There must something in my grandmother that gives spark and liveliness to the house that after she died, there was a gradual silencing of the household and everyone was more incline to frown, more inclined to be introspective that conversations became lesser and us children played lesser games, as if a great lonely shadow was cast over the household. If anybody missed her among the members of the house—including the servants—no one could tell, the least myself. It was the newfound serenity of the surroundings that everyday I had wished that all those who played card games in the mourning of my grandmother would come and played those card games again and again, to make the noise stifle the sadness of the gardens and of the front yards, to fill the air with coffee smell again and of rice cakes. But this was never so. And so in the afternoons, I kept playing in the garden, careful that the traces of stems mangled and flower picked would not be apparent enough less my Aunt Nene would call upon to inquire upon the suspects and then the guilty malefactor, which would be either one of my cousins or me.
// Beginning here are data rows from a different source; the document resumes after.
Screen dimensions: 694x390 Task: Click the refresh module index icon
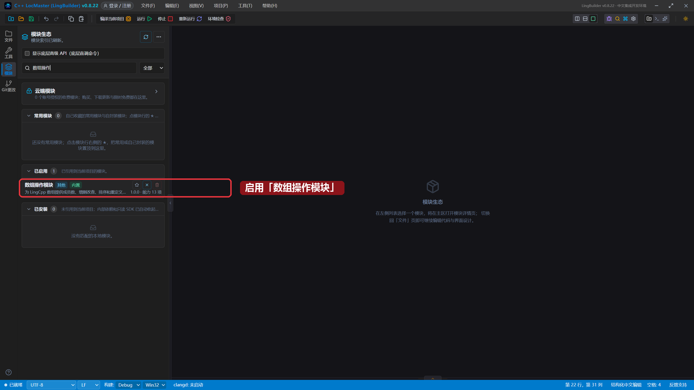tap(146, 37)
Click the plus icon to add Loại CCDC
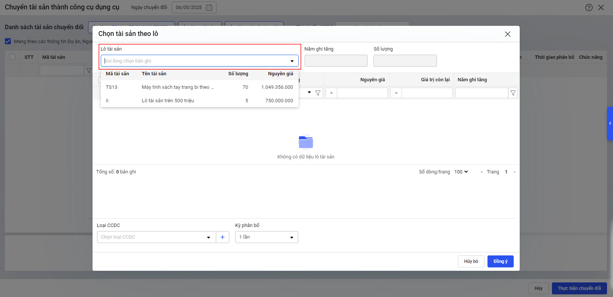This screenshot has width=613, height=297. point(223,237)
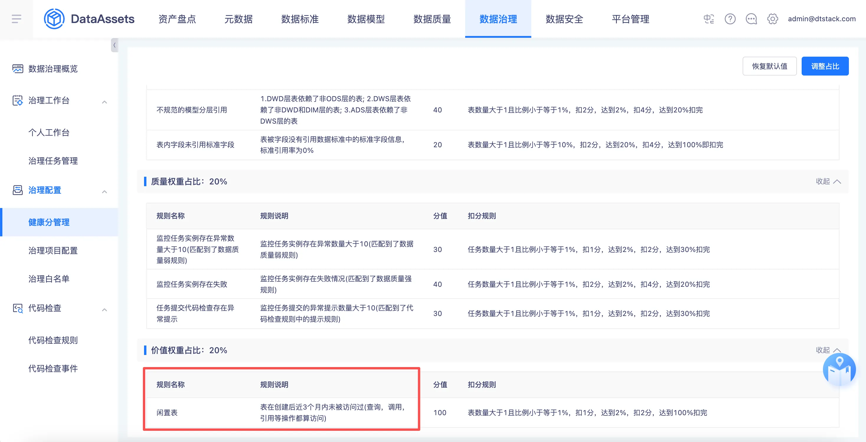Click the 数据治理概览 sidebar icon
Image resolution: width=866 pixels, height=442 pixels.
coord(17,69)
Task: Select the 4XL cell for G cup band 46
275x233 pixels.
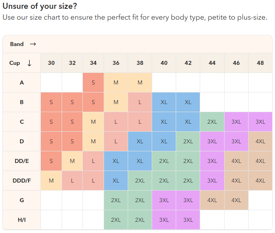Action: [x=236, y=200]
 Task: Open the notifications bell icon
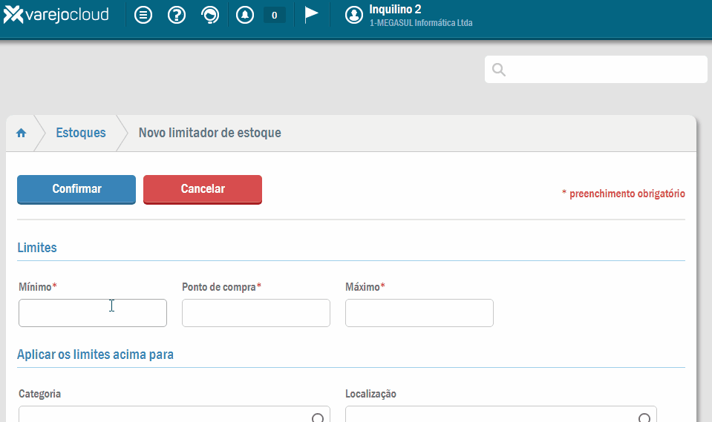(x=245, y=15)
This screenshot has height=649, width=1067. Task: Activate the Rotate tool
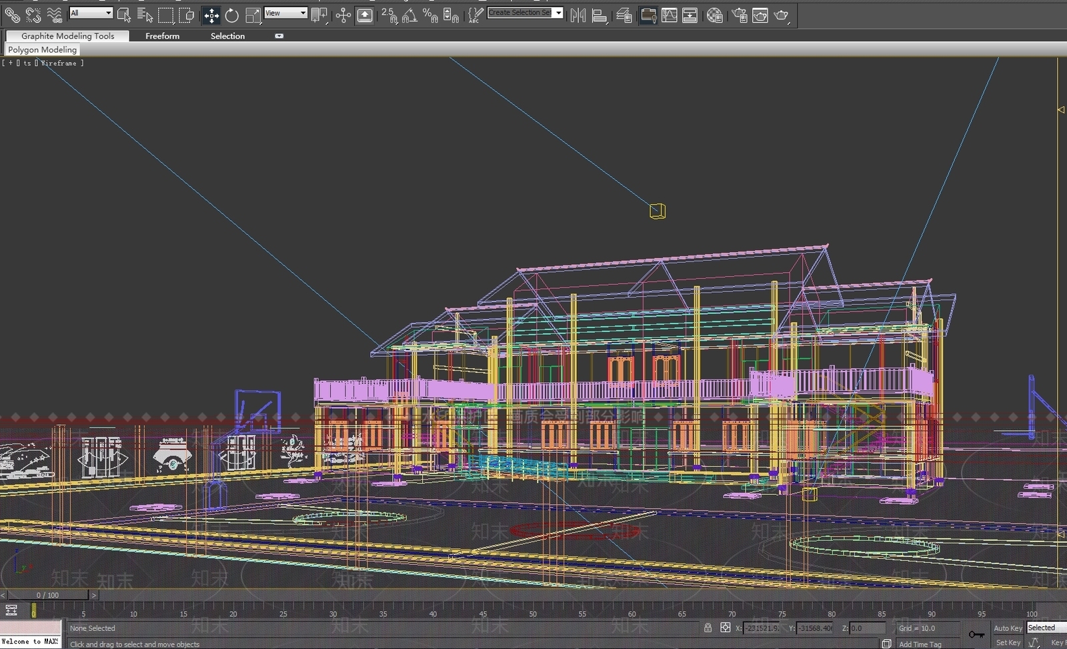click(231, 15)
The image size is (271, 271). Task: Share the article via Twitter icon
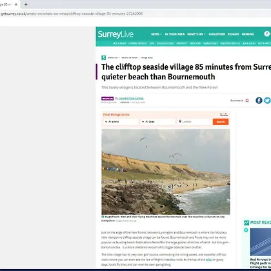(x=267, y=101)
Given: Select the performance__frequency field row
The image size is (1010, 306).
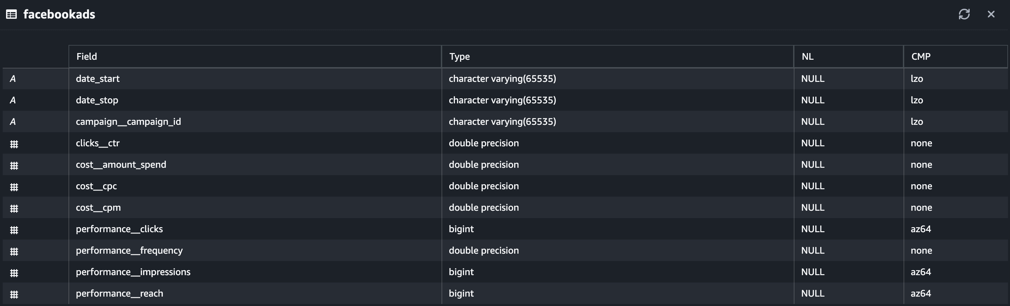Looking at the screenshot, I should click(505, 250).
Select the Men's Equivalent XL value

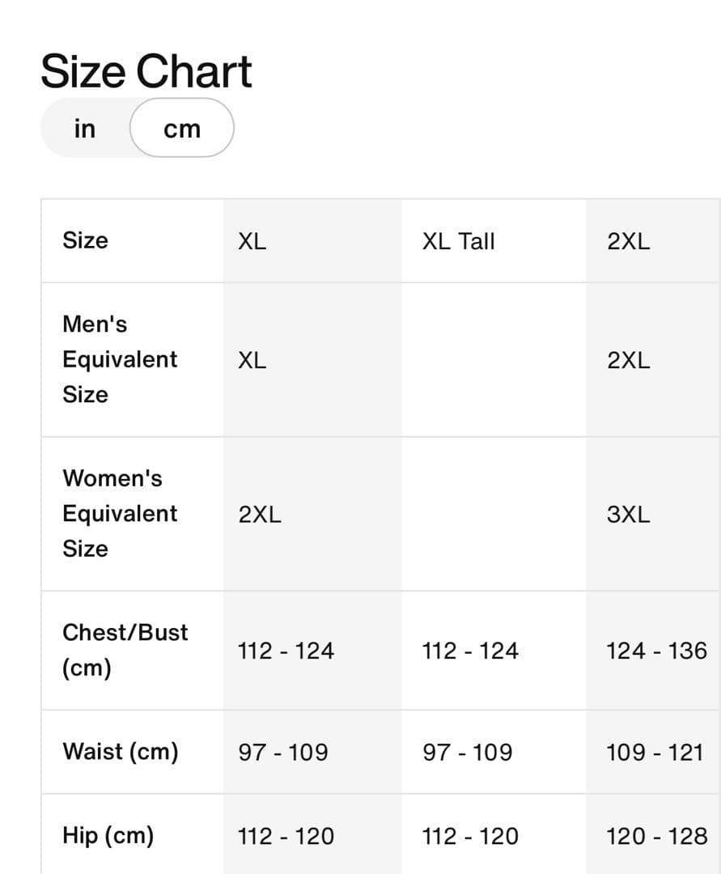(x=252, y=360)
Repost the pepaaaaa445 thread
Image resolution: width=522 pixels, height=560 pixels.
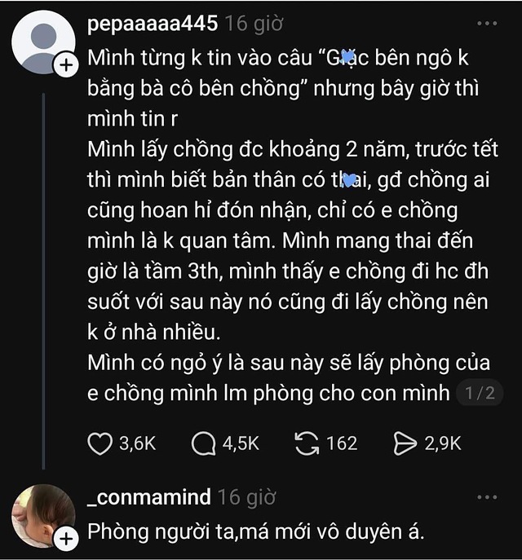pos(307,443)
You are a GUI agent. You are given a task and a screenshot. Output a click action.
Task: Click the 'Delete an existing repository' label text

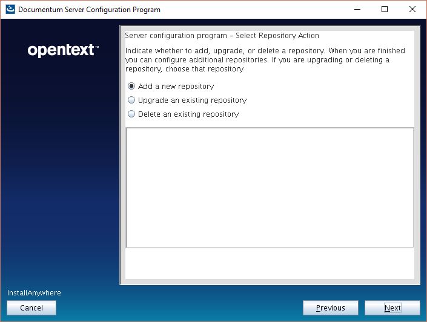188,114
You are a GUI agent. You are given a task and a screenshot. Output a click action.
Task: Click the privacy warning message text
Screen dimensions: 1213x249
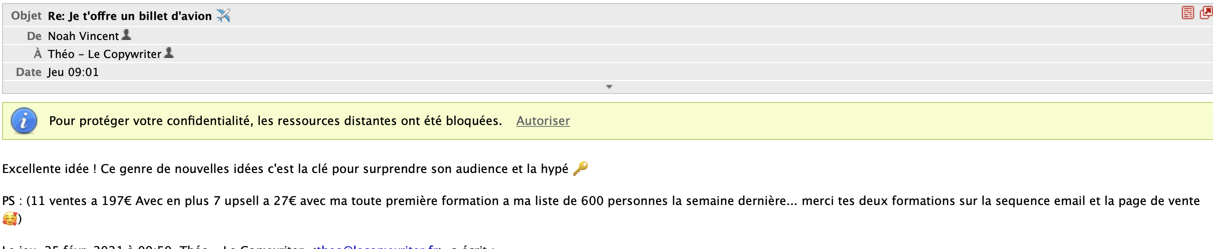tap(275, 121)
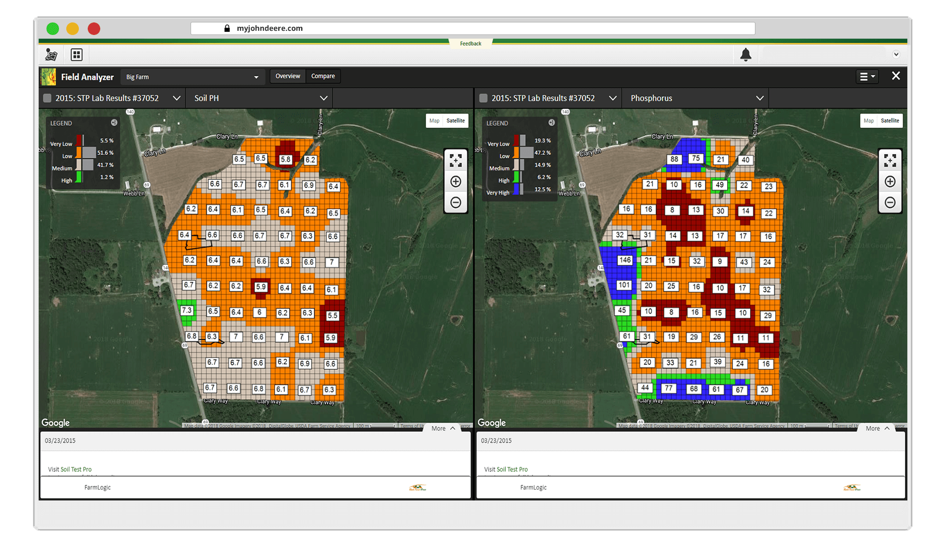Click the Soil Test Pro logo thumbnail
Screen dimensions: 946x548
coord(416,487)
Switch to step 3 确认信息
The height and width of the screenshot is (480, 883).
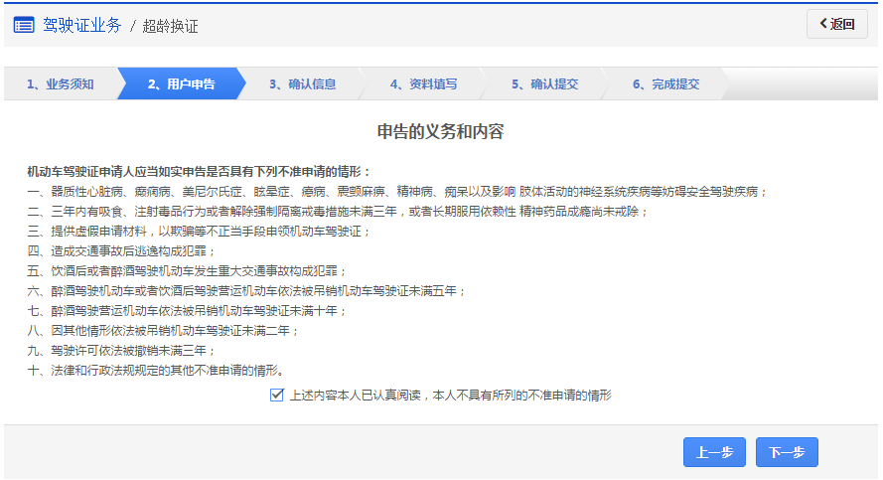pyautogui.click(x=302, y=84)
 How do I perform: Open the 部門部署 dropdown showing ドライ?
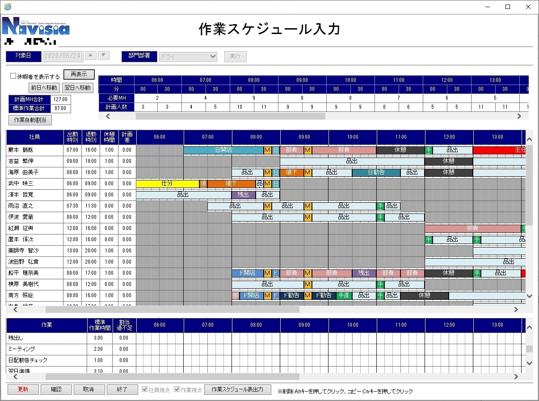coord(188,56)
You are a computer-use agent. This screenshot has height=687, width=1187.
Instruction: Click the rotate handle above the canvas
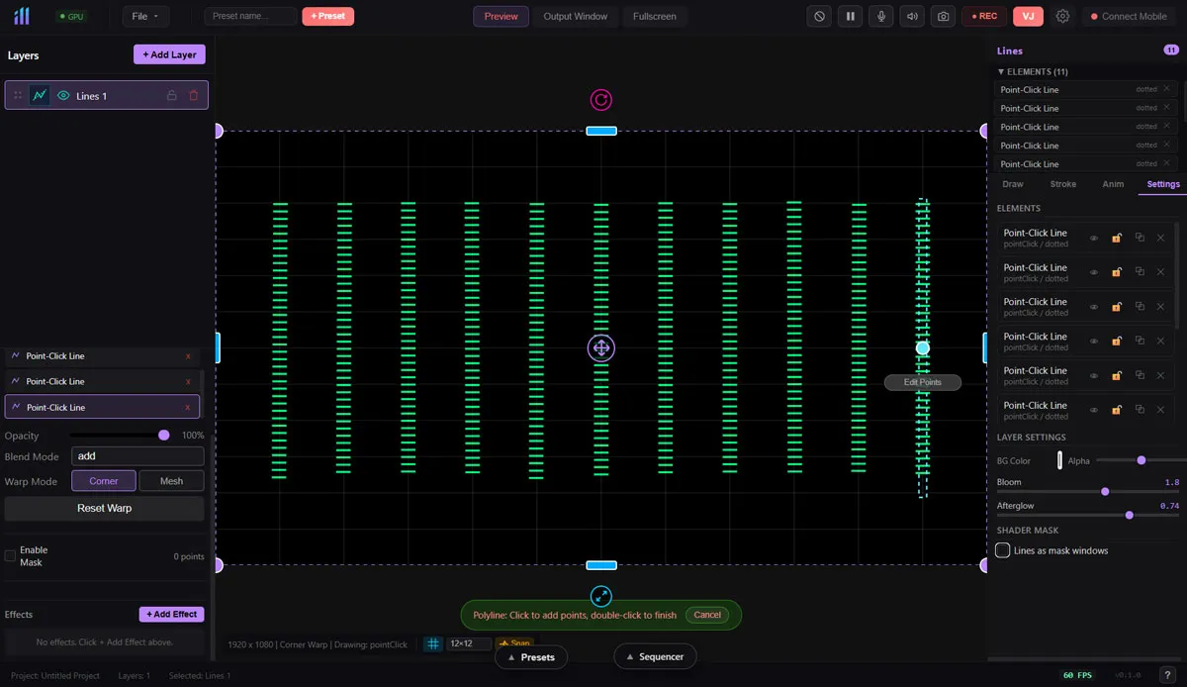pyautogui.click(x=601, y=100)
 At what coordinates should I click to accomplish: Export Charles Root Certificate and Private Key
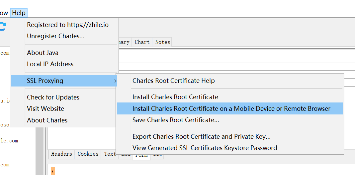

I went about to pretend that I was like the older men who did the coffin thinking that I might become a good carpenter, unlike my father. It was in sunny days that I loved to play alone in the yards when the air was a little yellowish and everything seemed to glow, like the image of those pictures not developed properly and everything in the picture would be bright yellow. I smelled the air and they were thick that almost I could see the wind swooping by, and caressing my hair so gently. I smelled such air so smoothly they seemed to be delicious, like chicken or chiffon cake thickly covered with butter. In one of those sunny afternoons, I had looked towards the sky and observed the sun. I tried to examine if the sun had come nearer towards the ground that everything looked brighter. And my mind got stoned when suddenly the clouds move so agile that a hole in the sky formed, like a gate opening. And then I saw a very colorful image coming into the center of the hole. What a beautiful kite it was I said that it had the bluest of blue and the greenest of all green. It was a horse with the head of a woman with its hand waving at me. A kite would not do such things I told myself. And the gate in the sky closed and the technicolor horse disappeared.
I wanted to ask my grandfather if kites could stare back and waved at us while in the sky but somehow, I did not ask anymore. It happened in those very early years where my vocabulary was not yet efficient to elucidate every thought had then.